POMUCH, Mexico – The dead in the Maya community of Pomuch, in southeastern Mexico, each year return to the world of the living thanks to a strange tradition of hazy origin according to which their loved ones disinter them, clean their bones and pamper them with different offerings to show their love and veneration.

In a strange custom showing the peculiar relationship of Mexicans with the beyond, this town of 8,000 residents located in the state of Campeche this week awaited with great expectation the arrival of the Day of the Dead, which in Mexico is celebrated on Nov. 1-2.

“If we don’t do it, it’s like we’re forgetting our loved ones, like they don’t exist,” 70-year-old Manuel Canche told Efe, defending the ritual as a sign of sincere love toward his departed relatives.

Canche recalled how, ever since he was a boy, his father took him to the cemetery to brush the dirt and dust off the skulls and other bones of his grandparents with brushes and clothes.

Once cleaned, the bones are placed in decorated ossuaries or wooden boxes and the contents are displayed with pride at different spots around the cemetery in the tropical community located 45 kilometers (28 miles) northeast of Campeche city.

Before exhuming the remains of the recently deceased, the residents of Pomuch, in addition to going into mourning, must wait until three years after the deaths of their relatives. Once this condition has been complied with, they open up the crypts where they have been resting, collect the bones and place them in urns or ossuaries.

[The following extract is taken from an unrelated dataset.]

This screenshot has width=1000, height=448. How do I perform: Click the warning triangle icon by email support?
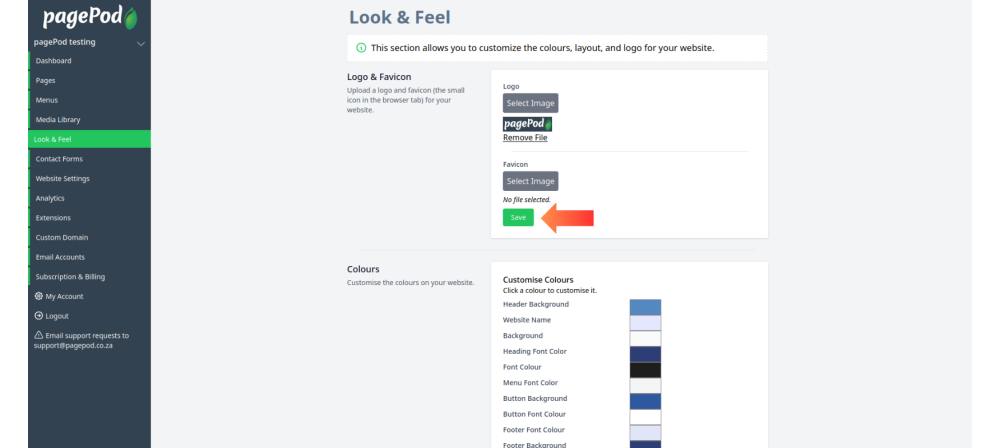pos(38,336)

The cleaning activities, which are carried out daily from Oct. 26-31, begin with washing the crypts and the boxes containing the remains, followed by replacing the shrouds enclosing the bones, if they have already been disinterred in previous years. The cloth usually is embroidered with the name of the deceased.

After cleaning the bones and returning them to the resting place, the visitors prepare to share with the dead the offerings they have brought for them, the traditional tamales and the “pibipollo,” a mixture of different types of poultry wrapped in a tortilla.

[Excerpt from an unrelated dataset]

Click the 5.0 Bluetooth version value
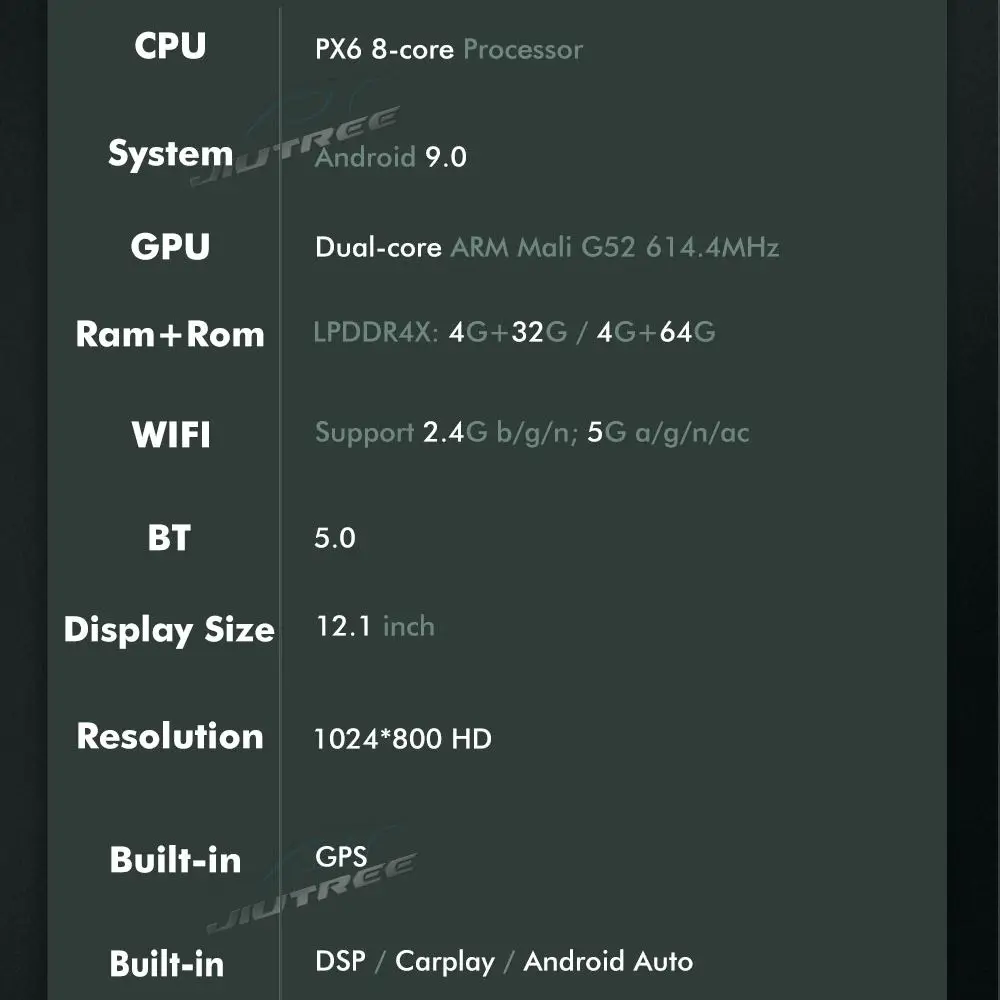This screenshot has width=1000, height=1000. pyautogui.click(x=335, y=538)
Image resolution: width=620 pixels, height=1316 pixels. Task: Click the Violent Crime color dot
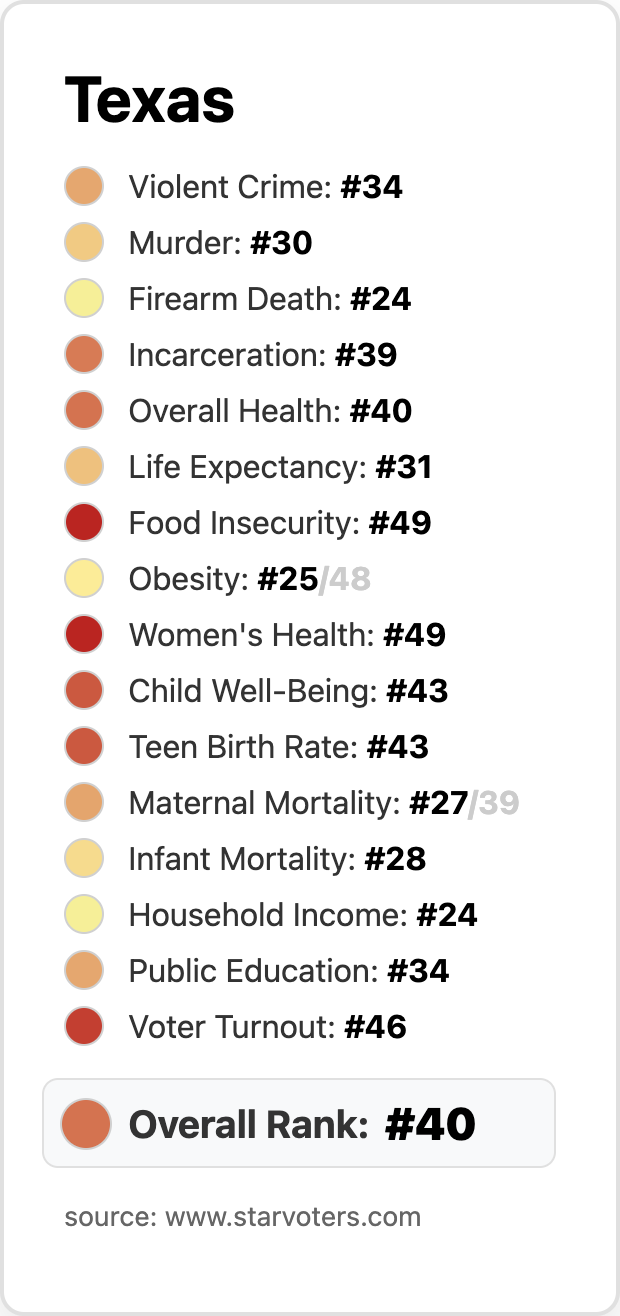[x=84, y=187]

“The old shroud is thrown away and they are covered with the new one; and with that done, prayers are said for the departed,” said Maria Candelaria Lopez, a woman who prepares coconut candies for a living ... and for the dead. “They eat them, too,” she declared.

More than in most other cemeteries, in the graveyard at Pomuch smells clearly of death, but the stench is not as strong as one might think since many exhumations are performed on different days of the year and not only on these particular days.

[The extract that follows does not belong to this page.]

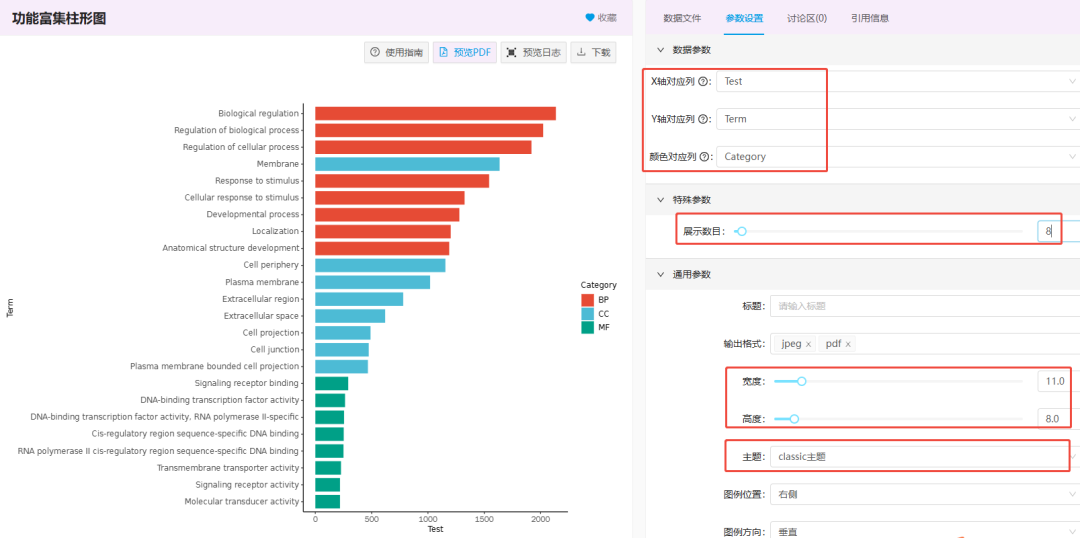This screenshot has width=1080, height=538.
Task: Collapse the 数据参数 section
Action: point(660,50)
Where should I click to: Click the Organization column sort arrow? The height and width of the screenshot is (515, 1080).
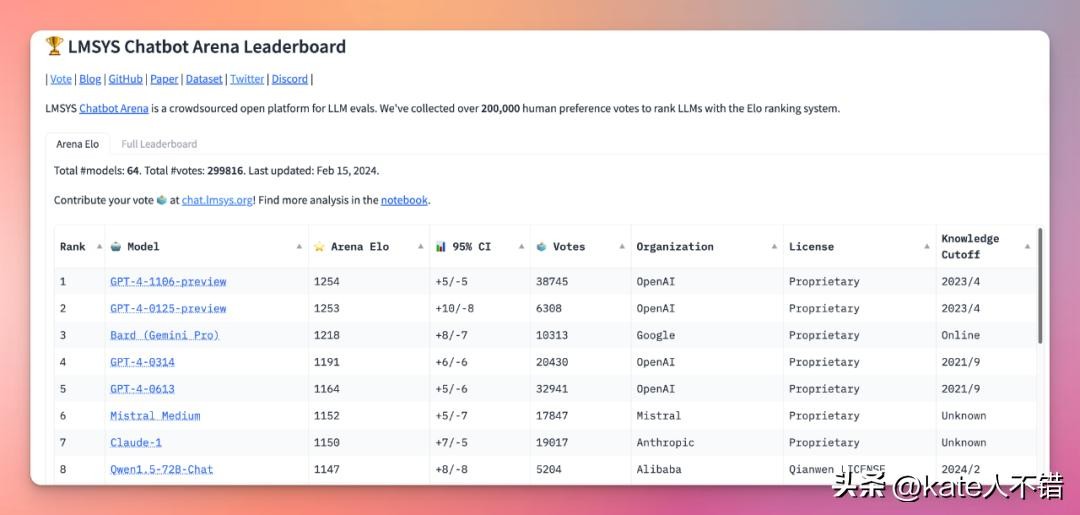[775, 246]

The origin of the tradition is uncertain. According to elderly members of the community, it began decades ago when the cemetery became filled because of an epidemic.

Others believe that it is one more sign of the syncretism between Christianity and the Maya civilization, which held sway in southeastern Mexico and part of Central America from about 2,000 years before Christ up to the 15th century.

In any case, the exhumations of the remains and their subsequent placement in urns provides more space where those who will die this coming year can be buried temporarily.